Task details. Write the entries below out again in full. Match every character.

--- Records for this task ---

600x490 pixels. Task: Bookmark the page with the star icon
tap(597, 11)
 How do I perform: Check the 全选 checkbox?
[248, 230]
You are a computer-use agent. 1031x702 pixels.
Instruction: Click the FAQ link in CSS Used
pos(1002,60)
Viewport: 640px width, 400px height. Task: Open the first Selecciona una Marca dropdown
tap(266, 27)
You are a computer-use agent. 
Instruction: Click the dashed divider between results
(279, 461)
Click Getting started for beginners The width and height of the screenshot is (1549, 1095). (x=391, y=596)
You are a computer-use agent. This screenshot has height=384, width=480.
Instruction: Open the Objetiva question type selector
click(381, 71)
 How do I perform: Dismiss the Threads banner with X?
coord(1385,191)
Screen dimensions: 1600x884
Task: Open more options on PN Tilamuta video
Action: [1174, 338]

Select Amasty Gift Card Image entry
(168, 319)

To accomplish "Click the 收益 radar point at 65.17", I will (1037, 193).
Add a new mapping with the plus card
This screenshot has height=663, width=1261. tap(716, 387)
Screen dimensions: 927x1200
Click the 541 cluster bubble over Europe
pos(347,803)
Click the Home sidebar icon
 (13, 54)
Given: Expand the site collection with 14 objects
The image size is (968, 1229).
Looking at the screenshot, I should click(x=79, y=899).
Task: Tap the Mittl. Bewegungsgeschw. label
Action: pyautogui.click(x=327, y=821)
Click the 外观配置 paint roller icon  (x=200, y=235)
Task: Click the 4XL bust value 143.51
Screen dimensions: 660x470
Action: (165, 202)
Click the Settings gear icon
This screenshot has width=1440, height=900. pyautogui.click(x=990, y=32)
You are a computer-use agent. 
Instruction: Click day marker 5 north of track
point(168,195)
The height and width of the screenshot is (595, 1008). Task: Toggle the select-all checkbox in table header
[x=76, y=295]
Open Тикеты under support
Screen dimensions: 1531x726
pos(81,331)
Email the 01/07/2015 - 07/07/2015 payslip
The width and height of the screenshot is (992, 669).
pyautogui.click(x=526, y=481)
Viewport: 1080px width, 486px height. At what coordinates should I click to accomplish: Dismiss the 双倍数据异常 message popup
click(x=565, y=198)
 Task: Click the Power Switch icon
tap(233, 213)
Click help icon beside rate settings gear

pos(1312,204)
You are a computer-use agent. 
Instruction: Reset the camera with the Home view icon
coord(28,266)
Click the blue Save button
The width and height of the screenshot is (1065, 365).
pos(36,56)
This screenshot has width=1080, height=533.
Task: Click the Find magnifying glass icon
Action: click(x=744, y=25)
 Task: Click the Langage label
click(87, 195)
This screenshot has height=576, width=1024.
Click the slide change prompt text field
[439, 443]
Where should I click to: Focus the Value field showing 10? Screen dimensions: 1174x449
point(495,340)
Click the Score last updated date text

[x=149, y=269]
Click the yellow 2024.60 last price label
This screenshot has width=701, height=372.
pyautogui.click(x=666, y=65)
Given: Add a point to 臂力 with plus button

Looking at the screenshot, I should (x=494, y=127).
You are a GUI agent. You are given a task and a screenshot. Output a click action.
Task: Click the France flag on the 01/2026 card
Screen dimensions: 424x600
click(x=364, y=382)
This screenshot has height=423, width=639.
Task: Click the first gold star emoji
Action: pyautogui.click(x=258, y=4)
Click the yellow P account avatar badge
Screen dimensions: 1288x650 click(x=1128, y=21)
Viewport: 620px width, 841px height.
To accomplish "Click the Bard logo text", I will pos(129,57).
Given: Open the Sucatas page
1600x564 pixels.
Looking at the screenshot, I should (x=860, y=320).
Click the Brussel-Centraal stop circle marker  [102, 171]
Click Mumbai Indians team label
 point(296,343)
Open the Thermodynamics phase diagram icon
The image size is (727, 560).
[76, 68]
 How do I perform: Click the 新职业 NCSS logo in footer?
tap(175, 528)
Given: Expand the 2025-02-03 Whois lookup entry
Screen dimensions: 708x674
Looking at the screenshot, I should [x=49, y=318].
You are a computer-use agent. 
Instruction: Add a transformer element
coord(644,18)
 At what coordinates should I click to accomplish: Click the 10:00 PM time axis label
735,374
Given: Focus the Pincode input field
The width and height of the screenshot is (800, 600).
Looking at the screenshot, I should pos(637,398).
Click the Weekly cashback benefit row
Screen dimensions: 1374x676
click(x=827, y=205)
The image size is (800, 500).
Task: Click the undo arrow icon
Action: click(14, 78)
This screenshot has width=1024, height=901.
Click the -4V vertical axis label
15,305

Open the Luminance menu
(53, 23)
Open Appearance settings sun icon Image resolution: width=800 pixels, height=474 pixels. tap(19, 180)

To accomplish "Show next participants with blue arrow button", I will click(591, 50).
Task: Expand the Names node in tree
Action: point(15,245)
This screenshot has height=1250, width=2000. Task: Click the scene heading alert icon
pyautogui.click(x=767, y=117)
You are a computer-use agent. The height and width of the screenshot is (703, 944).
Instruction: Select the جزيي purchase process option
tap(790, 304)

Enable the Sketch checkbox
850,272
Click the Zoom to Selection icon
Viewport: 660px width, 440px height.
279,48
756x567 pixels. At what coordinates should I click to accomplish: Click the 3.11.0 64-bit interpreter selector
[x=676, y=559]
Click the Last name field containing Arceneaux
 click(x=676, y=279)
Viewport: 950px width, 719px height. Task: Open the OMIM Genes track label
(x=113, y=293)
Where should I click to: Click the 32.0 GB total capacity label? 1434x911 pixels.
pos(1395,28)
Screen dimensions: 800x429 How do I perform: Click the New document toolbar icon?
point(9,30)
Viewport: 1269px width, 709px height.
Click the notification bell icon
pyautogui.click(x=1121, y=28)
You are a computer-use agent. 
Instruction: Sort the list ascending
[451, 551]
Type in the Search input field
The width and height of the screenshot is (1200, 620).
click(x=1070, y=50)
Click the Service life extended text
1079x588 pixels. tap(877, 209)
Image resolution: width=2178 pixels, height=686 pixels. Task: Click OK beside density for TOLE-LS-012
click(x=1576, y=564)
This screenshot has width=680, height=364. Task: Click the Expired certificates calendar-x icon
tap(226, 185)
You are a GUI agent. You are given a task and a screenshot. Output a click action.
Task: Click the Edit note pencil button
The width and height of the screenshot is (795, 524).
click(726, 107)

---

Answer to the exercise.
600x490 pixels. Task: Bookmark the page with the star icon
tap(597, 11)
 How do I perform: Check the 全选 checkbox?
[248, 230]
You are a computer-use agent. 1031x702 pixels.
Instruction: Click the FAQ link in CSS Used
pos(1002,60)
Viewport: 640px width, 400px height. Task: Open the first Selecciona una Marca dropdown
tap(266, 27)
You are a computer-use agent. 
Instruction: Click the dashed divider between results
(279, 461)
Click Getting started for beginners The width and height of the screenshot is (1549, 1095). (x=391, y=596)
You are a computer-use agent. This screenshot has height=384, width=480.
Instruction: Open the Objetiva question type selector
click(381, 71)
 How do I perform: Dismiss the Threads banner with X?
coord(1385,191)
Screen dimensions: 1600x884
Task: Open more options on PN Tilamuta video
Action: [1174, 338]

Select Amasty Gift Card Image entry
(168, 319)

To accomplish "Click the 收益 radar point at 65.17", I will (1037, 193).
Add a new mapping with the plus card
This screenshot has height=663, width=1261. tap(716, 387)
Screen dimensions: 927x1200
Click the 541 cluster bubble over Europe
pos(347,803)
Click the Home sidebar icon
 (13, 54)
Given: Expand the site collection with 14 objects
The image size is (968, 1229).
Looking at the screenshot, I should click(x=79, y=899).
Task: Tap the Mittl. Bewegungsgeschw. label
Action: pyautogui.click(x=327, y=821)
Click the 外观配置 paint roller icon  (x=200, y=235)
Task: Click the 4XL bust value 143.51
Screen dimensions: 660x470
Action: (165, 202)
Click the Settings gear icon
This screenshot has width=1440, height=900. pyautogui.click(x=990, y=32)
You are a computer-use agent. 
Instruction: Click day marker 5 north of track
point(168,195)
The height and width of the screenshot is (595, 1008). Task: Toggle the select-all checkbox in table header
[x=76, y=295]
Open Тикеты under support
Screen dimensions: 1531x726
pos(81,331)
Email the 01/07/2015 - 07/07/2015 payslip
The width and height of the screenshot is (992, 669).
pyautogui.click(x=526, y=481)
Viewport: 1080px width, 486px height. At what coordinates should I click to accomplish: Dismiss the 双倍数据异常 message popup
click(x=565, y=198)
 Task: Click the Power Switch icon
tap(233, 213)
Click help icon beside rate settings gear

pos(1312,204)
You are a computer-use agent. 
Instruction: Reset the camera with the Home view icon
coord(28,266)
Click the blue Save button
The width and height of the screenshot is (1065, 365).
pos(36,56)
This screenshot has width=1080, height=533.
Task: Click the Find magnifying glass icon
Action: click(x=744, y=25)
 Task: Click the Langage label
click(87, 195)
This screenshot has height=576, width=1024.
Click the slide change prompt text field
[439, 443]
Where should I click to: Focus the Value field showing 10? Screen dimensions: 1174x449
point(495,340)
Click the Score last updated date text

[x=149, y=269]
Click the yellow 2024.60 last price label
This screenshot has width=701, height=372.
pyautogui.click(x=666, y=65)
Given: Add a point to 臂力 with plus button

Looking at the screenshot, I should (x=494, y=127).
You are a GUI agent. You are given a task and a screenshot. Output a click action.
Task: Click the France flag on the 01/2026 card
Screen dimensions: 424x600
click(x=364, y=382)
This screenshot has height=423, width=639.
Task: Click the first gold star emoji
Action: pyautogui.click(x=258, y=4)
Click the yellow P account avatar badge
Screen dimensions: 1288x650 click(x=1128, y=21)
Viewport: 620px width, 841px height.
To accomplish "Click the Bard logo text", I will pos(129,57).
Given: Open the Sucatas page
1600x564 pixels.
Looking at the screenshot, I should (x=860, y=320).
Click the Brussel-Centraal stop circle marker  [102, 171]
Click Mumbai Indians team label
 point(296,343)
Open the Thermodynamics phase diagram icon
The image size is (727, 560).
[76, 68]
 How do I perform: Click the 新职业 NCSS logo in footer?
tap(175, 528)
Given: Expand the 2025-02-03 Whois lookup entry
Screen dimensions: 708x674
Looking at the screenshot, I should [x=49, y=318].
You are a computer-use agent. 
Instruction: Add a transformer element
coord(644,18)
 At what coordinates should I click to accomplish: Click the 10:00 PM time axis label
735,374
Given: Focus the Pincode input field
The width and height of the screenshot is (800, 600).
Looking at the screenshot, I should pos(637,398).
Click the Weekly cashback benefit row
Screen dimensions: 1374x676
click(x=827, y=205)
The image size is (800, 500).
Task: Click the undo arrow icon
Action: click(14, 78)
This screenshot has width=1024, height=901.
Click the -4V vertical axis label
15,305

Open the Luminance menu
(53, 23)
Open Appearance settings sun icon Image resolution: width=800 pixels, height=474 pixels. tap(19, 180)

To accomplish "Show next participants with blue arrow button", I will click(591, 50).
Task: Expand the Names node in tree
Action: point(15,245)
This screenshot has height=1250, width=2000. Task: Click the scene heading alert icon
pyautogui.click(x=767, y=117)
You are a computer-use agent. The height and width of the screenshot is (703, 944).
Instruction: Select the جزيي purchase process option
tap(790, 304)

Enable the Sketch checkbox
850,272
Click the Zoom to Selection icon
Viewport: 660px width, 440px height.
279,48
756x567 pixels. At what coordinates should I click to accomplish: Click the 3.11.0 64-bit interpreter selector
[x=676, y=559]
Click the Last name field containing Arceneaux
 click(x=676, y=279)
Viewport: 950px width, 719px height. Task: Open the OMIM Genes track label
(x=113, y=293)
Where should I click to: Click the 32.0 GB total capacity label? 1434x911 pixels.
pos(1395,28)
Screen dimensions: 800x429 How do I perform: Click the New document toolbar icon?
point(9,30)
Viewport: 1269px width, 709px height.
Click the notification bell icon
pyautogui.click(x=1121, y=28)
You are a computer-use agent. 
Instruction: Sort the list ascending
[451, 551]
Type in the Search input field
The width and height of the screenshot is (1200, 620).
click(x=1070, y=50)
Click the Service life extended text
1079x588 pixels. tap(877, 209)
Image resolution: width=2178 pixels, height=686 pixels. Task: Click OK beside density for TOLE-LS-012
click(x=1576, y=564)
This screenshot has width=680, height=364. Task: Click the Expired certificates calendar-x icon
tap(226, 185)
You are a GUI agent. You are given a task and a screenshot. Output a click action.
Task: Click the Edit note pencil button
The width and height of the screenshot is (795, 524).
click(726, 107)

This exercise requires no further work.